## PROBLEM TO SOLVE:
Output every line of the entries below as a JSON list of strings, one string per line, leaving out blank lines.

## PROVIDED ENTRIES:

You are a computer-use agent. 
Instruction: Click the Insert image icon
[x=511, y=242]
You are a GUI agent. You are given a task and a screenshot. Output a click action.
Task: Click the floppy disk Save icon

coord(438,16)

## RESULT OF THE TASK:
[
  "You are a computer-use agent. ",
  "Instruction: Click the Insert image icon",
  "[x=511, y=242]",
  "You are a GUI agent. You are given a task and a screenshot. Output a click action.",
  "Task: Click the floppy disk Save icon",
  "coord(438,16)"
]